• [Problem description] Copy out the entire piece on the Waffle House shooting and Romans 8:28 word for word, leaving nothing out.

• [Extract]
------------------------------------------------------------

Brandon Davis • Updated Apr 27, 2018 at 5:00 PM

“And we know [with great confidence] that God [who is deeply concerned about us] causes all things to work together [as a plan] for good for those who love God, to those who are called according to His plan and purpose,” Romans 8:28 AMP.

The morning I heard four beautiful lives were taken and several others injured in the shooting at the Waffle House in Antioch, I immediately fell to my knees and called on God to comfort the grieving families and victims.

Psalm 34:18 says, “The Lord is close to the brokenhearted and saves those who are crushed in spirit.” We seek comfort in those words, for we know that God lives in the hearts of those who grieve.

One of the great challenges we all face in the journey of life is handling setbacks, disappointments, hurt, disaster, tragedy, failure, mistakes, loss of a loved one, sickness and the list goes on. Some could wonder, can God use such things for something good?

------------------------------------------------------------

• [Provided data]
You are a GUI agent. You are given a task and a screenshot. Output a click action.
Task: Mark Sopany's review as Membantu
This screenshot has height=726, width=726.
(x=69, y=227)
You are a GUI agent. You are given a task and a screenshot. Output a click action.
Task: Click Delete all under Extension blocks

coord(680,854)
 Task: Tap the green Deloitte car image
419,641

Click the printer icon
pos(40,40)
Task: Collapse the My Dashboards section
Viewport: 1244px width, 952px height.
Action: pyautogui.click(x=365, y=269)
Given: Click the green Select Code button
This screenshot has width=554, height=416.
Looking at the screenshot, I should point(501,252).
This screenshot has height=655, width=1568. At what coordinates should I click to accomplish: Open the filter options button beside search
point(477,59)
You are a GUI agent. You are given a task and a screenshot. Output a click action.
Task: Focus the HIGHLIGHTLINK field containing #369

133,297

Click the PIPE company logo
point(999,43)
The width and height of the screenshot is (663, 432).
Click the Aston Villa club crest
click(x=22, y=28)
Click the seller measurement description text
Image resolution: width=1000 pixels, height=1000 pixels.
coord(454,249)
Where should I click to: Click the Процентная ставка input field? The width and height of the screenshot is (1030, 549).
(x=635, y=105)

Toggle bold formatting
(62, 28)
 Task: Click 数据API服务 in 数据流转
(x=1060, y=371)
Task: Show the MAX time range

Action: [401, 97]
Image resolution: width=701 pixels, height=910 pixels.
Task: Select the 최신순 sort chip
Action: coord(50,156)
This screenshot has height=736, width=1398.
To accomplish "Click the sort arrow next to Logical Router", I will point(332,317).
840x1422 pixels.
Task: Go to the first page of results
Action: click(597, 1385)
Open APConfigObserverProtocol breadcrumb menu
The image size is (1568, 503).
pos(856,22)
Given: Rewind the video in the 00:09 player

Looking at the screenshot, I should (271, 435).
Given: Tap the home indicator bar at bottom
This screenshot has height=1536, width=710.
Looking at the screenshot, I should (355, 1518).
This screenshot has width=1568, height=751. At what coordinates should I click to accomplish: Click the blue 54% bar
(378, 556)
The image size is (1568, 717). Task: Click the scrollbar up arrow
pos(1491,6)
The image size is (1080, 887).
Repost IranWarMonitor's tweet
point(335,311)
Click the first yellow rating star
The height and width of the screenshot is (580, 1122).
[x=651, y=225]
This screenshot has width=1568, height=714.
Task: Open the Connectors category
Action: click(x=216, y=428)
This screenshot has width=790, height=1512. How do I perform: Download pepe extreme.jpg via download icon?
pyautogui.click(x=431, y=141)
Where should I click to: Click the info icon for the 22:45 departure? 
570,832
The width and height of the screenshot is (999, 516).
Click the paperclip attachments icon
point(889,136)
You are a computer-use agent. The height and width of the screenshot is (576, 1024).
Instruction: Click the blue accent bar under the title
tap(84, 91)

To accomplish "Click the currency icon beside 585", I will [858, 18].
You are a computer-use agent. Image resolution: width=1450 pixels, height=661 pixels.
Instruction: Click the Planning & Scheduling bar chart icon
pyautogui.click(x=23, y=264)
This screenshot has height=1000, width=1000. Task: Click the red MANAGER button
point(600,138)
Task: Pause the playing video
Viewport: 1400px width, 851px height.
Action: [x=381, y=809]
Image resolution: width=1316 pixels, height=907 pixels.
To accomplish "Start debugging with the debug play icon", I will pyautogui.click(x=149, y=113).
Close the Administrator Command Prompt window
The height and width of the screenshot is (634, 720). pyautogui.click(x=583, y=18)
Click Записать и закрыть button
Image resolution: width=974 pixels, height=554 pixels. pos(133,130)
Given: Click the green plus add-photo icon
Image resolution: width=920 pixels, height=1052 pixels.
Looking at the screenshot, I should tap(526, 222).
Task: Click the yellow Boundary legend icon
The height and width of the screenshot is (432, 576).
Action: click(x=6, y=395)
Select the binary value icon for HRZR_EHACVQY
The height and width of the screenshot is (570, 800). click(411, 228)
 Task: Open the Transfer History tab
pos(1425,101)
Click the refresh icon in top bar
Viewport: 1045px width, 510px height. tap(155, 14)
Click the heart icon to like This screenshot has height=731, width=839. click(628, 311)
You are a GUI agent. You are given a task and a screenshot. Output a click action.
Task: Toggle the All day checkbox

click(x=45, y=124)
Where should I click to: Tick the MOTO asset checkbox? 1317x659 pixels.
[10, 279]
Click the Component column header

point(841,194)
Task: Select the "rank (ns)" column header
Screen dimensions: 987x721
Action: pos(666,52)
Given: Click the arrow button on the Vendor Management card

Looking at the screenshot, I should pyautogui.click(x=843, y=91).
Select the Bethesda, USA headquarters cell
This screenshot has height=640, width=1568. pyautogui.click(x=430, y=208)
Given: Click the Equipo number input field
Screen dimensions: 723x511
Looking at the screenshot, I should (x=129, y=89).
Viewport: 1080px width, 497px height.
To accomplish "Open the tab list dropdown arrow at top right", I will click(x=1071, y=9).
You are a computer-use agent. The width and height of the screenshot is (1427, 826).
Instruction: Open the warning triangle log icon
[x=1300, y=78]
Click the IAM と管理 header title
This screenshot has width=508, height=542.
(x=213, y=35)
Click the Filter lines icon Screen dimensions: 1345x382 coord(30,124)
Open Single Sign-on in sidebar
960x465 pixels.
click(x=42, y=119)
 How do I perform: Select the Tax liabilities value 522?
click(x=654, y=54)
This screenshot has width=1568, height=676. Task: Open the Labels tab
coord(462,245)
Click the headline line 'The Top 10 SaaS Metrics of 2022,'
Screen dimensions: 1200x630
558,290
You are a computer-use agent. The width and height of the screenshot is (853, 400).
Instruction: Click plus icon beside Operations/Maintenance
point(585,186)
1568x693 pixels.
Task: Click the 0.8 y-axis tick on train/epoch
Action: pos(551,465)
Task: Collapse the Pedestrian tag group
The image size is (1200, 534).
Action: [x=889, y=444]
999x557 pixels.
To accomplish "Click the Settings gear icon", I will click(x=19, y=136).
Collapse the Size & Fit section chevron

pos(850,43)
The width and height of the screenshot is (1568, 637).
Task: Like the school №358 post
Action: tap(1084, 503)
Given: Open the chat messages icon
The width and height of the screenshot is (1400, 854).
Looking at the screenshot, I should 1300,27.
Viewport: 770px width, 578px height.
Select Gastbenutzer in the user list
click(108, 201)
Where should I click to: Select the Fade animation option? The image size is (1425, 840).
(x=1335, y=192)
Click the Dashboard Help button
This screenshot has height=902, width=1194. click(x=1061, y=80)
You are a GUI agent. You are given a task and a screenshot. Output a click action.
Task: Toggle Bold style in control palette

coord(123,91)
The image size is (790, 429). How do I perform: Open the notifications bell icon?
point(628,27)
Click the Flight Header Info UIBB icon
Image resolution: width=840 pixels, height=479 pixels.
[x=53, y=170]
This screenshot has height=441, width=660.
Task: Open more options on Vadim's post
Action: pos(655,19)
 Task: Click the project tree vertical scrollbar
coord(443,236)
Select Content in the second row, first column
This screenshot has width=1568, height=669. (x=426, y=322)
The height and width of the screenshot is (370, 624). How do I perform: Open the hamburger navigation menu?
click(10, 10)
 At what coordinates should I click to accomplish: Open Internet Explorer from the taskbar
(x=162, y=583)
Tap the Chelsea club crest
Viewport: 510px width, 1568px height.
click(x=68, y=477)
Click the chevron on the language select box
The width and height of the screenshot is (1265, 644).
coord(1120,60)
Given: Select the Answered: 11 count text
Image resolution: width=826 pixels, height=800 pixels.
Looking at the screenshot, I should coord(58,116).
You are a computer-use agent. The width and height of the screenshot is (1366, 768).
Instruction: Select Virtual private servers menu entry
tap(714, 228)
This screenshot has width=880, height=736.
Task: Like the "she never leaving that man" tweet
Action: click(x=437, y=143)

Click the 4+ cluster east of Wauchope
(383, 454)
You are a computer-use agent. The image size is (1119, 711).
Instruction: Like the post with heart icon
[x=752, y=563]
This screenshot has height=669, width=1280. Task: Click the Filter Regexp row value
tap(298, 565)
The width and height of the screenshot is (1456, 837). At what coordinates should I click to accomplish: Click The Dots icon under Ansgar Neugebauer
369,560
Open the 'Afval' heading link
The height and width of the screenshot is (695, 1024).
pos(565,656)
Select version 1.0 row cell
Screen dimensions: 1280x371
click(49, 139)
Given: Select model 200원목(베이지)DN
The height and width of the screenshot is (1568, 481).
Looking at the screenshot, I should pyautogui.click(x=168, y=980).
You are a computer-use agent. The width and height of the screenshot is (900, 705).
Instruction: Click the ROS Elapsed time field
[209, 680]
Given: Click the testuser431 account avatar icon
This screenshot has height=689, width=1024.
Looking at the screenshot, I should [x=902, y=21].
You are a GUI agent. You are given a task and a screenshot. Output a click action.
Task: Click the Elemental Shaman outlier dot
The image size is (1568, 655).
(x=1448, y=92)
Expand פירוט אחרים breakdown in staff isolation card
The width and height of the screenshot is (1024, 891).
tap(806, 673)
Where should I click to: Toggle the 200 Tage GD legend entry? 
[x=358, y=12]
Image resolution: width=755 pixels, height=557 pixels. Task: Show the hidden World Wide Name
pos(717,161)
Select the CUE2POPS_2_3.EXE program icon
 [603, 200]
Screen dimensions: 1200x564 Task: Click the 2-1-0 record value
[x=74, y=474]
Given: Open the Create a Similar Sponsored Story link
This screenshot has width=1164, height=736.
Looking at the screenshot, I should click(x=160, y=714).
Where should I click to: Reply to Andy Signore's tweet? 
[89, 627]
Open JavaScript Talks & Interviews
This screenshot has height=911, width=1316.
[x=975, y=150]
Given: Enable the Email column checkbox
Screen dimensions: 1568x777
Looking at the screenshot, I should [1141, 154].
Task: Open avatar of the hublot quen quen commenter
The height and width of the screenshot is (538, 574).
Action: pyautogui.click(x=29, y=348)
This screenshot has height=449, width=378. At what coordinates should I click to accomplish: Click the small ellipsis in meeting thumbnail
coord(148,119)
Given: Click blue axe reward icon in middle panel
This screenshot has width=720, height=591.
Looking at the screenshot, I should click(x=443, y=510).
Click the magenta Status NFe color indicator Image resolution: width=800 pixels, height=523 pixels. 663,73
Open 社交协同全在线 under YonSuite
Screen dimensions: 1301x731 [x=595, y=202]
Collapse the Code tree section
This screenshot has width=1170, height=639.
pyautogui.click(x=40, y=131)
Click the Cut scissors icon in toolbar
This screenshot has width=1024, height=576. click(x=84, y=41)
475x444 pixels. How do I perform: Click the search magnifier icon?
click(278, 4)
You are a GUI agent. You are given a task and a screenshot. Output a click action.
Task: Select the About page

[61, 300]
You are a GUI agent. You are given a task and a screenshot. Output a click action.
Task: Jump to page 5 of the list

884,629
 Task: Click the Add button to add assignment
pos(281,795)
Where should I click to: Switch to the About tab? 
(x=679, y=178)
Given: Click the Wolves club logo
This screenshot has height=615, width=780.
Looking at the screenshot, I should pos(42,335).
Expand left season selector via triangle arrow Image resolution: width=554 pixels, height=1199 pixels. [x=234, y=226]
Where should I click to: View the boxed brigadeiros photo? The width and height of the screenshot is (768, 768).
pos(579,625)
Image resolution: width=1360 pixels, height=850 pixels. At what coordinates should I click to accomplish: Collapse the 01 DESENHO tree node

------------------------------------------------------------

• [Completed exercise]
Brandon Davis • Updated Apr 27, 2018 at 5:00 PM

“And we know [with great confidence] that God [who is deeply concerned about us] causes all things to work together [as a plan] for good for those who love God, to those who are called according to His plan and purpose,” Romans 8:28 AMP.

The morning I heard four beautiful lives were taken and several others injured in the shooting at the Waffle House in Antioch, I immediately fell to my knees and called on God to comfort the grieving families and victims.

Psalm 34:18 says, “The Lord is close to the brokenhearted and saves those who are crushed in spirit.” We seek comfort in those words, for we know that God lives in the hearts of those who grieve.

One of the great challenges we all face in the journey of life is handling setbacks, disappointments, hurt, disaster, tragedy, failure, mistakes, loss of a loved one, sickness and the list goes on. Some could wonder, can God use such things for something good?